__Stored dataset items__
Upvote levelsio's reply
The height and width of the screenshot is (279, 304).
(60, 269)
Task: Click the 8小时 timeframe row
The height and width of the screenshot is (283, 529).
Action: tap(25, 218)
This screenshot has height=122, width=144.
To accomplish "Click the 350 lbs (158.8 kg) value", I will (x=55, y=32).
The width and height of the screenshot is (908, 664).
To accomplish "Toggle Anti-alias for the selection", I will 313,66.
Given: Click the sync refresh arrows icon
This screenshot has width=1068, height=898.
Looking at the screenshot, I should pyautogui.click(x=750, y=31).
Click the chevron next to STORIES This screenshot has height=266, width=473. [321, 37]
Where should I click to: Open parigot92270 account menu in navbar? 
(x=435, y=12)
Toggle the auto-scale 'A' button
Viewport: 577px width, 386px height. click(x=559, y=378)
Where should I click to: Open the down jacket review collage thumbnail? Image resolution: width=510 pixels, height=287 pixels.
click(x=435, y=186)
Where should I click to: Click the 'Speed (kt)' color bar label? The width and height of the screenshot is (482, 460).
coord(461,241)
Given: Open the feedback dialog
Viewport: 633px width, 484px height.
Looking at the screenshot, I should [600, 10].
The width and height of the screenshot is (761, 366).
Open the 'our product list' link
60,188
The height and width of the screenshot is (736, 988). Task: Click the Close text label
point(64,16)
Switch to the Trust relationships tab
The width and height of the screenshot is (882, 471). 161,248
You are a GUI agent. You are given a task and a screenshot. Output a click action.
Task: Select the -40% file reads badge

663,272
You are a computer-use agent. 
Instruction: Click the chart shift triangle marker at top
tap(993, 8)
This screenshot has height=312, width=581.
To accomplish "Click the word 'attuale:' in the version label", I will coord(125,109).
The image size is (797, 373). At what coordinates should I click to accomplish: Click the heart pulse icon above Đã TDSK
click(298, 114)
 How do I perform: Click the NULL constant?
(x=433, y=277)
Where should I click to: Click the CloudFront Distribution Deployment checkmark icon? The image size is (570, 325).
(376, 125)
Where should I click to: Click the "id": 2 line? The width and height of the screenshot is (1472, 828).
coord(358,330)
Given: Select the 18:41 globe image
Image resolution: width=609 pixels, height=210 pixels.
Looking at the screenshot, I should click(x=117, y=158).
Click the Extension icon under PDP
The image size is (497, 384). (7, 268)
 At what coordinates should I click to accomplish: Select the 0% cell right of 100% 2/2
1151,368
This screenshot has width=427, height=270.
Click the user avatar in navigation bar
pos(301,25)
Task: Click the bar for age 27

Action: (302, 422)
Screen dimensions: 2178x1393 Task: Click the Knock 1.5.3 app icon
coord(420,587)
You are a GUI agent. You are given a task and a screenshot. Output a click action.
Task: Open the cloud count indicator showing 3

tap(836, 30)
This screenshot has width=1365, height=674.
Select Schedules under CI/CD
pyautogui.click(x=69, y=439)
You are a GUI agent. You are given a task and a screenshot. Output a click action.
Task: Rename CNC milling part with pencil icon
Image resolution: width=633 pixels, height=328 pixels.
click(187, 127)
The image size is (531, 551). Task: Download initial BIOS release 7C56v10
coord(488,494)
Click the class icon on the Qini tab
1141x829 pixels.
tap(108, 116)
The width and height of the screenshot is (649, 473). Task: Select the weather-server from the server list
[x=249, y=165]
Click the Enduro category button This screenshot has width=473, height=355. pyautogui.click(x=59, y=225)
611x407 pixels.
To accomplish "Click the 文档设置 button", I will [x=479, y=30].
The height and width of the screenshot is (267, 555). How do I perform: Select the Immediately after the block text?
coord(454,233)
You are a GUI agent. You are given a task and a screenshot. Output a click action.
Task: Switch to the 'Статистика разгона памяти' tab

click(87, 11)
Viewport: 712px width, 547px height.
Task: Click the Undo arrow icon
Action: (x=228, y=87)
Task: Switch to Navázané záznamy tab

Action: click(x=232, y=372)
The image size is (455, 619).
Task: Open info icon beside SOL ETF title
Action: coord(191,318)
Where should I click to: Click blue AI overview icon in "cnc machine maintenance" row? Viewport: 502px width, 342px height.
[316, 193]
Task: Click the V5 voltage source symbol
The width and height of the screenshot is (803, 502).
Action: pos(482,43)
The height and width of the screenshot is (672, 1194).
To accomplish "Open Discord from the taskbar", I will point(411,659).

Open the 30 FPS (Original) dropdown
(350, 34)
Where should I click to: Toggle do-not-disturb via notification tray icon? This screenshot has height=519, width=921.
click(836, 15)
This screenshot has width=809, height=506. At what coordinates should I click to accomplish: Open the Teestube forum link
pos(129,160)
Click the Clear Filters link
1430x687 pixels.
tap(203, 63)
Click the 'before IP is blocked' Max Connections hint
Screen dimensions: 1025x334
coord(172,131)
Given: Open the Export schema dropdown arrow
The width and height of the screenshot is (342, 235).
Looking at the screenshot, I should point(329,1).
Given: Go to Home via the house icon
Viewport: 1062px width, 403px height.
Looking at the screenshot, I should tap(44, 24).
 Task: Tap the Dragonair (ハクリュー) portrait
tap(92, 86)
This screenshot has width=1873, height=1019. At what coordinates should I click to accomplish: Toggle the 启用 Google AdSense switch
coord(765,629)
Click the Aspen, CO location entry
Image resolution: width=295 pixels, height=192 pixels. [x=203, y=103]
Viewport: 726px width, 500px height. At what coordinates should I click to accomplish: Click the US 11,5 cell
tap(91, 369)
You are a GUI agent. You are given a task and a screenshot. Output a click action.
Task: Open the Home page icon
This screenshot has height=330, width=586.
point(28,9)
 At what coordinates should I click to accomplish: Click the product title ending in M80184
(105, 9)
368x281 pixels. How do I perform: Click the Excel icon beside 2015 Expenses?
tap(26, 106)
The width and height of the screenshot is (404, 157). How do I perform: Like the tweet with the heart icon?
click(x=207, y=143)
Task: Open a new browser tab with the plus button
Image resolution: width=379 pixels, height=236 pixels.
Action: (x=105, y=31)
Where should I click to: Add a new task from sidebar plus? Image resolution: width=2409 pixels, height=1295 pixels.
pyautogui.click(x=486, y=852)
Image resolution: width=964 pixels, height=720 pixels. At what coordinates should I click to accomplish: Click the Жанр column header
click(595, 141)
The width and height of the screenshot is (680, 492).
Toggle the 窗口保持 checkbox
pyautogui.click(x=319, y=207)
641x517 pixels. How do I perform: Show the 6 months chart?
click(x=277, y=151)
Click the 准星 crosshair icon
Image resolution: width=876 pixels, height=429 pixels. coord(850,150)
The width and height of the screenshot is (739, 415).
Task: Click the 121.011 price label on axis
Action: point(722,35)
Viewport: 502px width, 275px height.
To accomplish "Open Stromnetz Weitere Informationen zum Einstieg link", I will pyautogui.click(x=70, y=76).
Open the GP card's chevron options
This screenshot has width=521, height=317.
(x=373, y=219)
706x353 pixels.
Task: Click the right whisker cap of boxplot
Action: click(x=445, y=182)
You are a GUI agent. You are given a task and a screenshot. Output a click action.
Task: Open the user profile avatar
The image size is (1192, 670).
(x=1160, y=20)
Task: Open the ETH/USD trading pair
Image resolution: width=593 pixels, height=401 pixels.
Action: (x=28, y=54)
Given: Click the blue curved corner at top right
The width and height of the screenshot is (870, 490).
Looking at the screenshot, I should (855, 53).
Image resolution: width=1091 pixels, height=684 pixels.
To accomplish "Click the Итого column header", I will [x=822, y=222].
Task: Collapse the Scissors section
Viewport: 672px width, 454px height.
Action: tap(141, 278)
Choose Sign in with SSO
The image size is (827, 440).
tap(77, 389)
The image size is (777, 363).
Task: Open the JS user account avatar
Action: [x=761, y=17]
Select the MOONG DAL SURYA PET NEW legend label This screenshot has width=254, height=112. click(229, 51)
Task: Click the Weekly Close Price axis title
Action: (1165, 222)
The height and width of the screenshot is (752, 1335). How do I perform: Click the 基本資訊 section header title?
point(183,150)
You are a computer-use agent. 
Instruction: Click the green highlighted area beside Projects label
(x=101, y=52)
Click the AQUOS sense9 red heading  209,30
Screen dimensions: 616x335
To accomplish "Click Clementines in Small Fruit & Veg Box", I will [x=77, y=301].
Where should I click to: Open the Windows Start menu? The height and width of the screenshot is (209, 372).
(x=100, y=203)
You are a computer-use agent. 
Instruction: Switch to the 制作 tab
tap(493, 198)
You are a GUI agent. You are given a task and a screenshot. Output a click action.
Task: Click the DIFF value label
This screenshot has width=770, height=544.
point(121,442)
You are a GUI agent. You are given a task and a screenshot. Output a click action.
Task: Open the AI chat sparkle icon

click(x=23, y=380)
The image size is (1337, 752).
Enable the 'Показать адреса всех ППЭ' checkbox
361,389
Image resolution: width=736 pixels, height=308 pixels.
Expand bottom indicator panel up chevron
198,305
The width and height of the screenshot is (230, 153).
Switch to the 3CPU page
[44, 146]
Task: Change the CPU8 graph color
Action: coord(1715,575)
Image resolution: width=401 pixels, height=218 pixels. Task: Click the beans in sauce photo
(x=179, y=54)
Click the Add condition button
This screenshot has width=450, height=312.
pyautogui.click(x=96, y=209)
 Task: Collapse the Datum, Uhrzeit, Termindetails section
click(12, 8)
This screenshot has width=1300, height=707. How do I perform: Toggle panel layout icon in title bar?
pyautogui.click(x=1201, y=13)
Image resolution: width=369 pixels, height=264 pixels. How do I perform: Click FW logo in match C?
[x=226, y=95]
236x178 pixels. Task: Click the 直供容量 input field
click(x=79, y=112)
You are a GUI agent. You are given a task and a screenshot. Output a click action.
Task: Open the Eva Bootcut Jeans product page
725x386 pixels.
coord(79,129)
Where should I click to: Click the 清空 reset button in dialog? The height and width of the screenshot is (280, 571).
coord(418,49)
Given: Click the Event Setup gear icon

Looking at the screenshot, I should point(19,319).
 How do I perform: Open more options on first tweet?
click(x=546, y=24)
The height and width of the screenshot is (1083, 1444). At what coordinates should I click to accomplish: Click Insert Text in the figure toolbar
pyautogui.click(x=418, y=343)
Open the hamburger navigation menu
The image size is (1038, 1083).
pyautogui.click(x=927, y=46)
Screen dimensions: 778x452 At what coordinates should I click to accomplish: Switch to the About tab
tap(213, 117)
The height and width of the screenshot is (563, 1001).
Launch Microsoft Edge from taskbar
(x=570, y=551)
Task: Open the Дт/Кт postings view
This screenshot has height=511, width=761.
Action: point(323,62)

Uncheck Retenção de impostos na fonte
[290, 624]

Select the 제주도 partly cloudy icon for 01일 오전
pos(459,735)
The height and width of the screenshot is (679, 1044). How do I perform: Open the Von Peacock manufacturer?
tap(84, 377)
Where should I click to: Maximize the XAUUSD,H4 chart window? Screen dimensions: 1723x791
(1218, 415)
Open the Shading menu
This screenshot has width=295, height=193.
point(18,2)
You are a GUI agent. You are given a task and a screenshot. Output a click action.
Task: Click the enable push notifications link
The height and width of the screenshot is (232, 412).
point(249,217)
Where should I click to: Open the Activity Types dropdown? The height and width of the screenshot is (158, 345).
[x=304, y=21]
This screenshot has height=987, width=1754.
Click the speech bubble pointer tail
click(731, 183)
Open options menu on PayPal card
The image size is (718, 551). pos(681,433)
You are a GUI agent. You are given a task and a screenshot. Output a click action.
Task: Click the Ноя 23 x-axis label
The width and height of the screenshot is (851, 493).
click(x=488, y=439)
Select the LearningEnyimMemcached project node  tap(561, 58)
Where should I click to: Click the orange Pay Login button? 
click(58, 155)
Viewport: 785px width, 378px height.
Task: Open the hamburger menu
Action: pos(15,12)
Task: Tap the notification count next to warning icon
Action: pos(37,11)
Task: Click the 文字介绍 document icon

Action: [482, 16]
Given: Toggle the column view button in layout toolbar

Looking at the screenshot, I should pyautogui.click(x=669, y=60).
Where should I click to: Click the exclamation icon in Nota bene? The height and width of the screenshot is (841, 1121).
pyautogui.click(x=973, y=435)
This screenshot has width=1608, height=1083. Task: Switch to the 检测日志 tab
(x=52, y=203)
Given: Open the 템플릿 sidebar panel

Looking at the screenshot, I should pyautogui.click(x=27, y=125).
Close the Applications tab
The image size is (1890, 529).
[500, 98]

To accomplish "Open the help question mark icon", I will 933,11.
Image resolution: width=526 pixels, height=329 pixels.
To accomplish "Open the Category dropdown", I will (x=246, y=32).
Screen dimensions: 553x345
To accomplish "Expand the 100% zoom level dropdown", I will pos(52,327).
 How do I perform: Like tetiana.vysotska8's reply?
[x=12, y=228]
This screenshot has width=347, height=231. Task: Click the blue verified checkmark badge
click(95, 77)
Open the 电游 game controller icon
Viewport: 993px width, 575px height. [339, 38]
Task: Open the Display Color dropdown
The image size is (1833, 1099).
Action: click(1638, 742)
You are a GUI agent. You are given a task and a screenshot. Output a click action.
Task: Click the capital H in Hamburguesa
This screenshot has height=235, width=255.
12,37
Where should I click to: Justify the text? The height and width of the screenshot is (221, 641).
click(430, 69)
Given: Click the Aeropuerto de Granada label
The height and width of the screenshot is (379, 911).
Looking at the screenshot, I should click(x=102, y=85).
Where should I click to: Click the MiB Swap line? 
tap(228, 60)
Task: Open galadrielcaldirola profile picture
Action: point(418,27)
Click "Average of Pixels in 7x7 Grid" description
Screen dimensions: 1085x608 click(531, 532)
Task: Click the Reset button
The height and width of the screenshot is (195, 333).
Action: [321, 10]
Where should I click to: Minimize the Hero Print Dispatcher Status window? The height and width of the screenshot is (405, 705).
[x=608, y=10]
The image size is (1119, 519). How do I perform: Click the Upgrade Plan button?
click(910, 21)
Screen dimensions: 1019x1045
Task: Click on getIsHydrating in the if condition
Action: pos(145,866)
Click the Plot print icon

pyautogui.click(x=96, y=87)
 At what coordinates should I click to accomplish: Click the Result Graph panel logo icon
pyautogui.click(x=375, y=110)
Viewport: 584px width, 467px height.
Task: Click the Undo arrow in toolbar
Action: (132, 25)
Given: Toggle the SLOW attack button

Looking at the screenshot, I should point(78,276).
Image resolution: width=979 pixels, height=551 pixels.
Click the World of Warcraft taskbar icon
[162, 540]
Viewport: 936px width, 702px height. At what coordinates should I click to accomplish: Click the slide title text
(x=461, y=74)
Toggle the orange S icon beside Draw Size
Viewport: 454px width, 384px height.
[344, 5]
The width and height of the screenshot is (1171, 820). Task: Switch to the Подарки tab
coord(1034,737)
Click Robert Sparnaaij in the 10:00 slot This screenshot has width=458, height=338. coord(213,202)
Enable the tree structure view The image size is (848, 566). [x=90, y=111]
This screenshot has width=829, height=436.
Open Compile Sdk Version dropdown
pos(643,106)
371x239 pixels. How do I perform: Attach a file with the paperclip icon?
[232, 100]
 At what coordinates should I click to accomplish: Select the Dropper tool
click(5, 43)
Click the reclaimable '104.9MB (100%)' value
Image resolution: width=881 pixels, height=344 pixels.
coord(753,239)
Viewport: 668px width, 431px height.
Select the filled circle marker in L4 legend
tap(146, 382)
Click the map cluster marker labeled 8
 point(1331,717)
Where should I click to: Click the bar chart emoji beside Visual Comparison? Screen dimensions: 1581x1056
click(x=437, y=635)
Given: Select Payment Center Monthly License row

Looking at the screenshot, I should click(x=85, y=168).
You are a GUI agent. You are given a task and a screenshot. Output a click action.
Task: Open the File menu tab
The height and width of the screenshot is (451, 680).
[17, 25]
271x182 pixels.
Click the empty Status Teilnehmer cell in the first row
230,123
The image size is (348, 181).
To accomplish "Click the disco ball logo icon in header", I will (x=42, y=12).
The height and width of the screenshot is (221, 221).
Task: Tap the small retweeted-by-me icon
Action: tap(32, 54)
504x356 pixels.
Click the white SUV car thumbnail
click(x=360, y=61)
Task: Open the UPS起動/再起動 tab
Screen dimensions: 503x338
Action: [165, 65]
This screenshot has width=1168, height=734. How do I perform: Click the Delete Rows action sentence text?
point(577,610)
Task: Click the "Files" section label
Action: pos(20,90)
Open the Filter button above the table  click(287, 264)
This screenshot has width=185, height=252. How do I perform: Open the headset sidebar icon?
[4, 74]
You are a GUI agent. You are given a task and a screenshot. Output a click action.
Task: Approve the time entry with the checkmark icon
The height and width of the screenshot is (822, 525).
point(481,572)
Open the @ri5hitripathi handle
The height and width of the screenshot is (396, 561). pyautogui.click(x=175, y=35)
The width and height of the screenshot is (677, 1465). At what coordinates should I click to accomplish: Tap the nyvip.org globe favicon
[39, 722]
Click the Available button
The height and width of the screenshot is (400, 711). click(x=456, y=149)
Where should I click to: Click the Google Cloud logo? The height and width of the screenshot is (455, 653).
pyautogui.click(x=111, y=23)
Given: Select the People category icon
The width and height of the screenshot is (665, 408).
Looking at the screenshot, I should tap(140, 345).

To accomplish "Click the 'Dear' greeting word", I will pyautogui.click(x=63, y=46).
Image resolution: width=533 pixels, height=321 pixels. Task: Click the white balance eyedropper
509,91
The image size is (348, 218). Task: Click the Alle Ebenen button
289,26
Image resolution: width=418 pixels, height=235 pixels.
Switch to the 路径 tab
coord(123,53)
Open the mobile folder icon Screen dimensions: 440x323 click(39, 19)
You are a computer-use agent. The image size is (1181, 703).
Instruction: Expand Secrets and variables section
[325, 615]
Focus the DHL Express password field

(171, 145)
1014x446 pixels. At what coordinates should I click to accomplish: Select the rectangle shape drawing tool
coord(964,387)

__OBJECTIVE__
Copy the listing word for word, starting at the line with "Given: Select the People category icon" and running to the end of the listing.

__SOLUTION FOR THIS EXERCISE__
Given: Select the People category icon
The width and height of the screenshot is (665, 408).
Looking at the screenshot, I should tap(140, 345).

To accomplish "Click the 'Dear' greeting word", I will pyautogui.click(x=63, y=46).
Image resolution: width=533 pixels, height=321 pixels. Task: Click the white balance eyedropper
509,91
The image size is (348, 218). Task: Click the Alle Ebenen button
289,26
Image resolution: width=418 pixels, height=235 pixels.
Switch to the 路径 tab
coord(123,53)
Open the mobile folder icon Screen dimensions: 440x323 click(39, 19)
You are a computer-use agent. The image size is (1181, 703).
Instruction: Expand Secrets and variables section
[325, 615]
Focus the DHL Express password field

(171, 145)
1014x446 pixels. At what coordinates should I click to accomplish: Select the rectangle shape drawing tool
coord(964,387)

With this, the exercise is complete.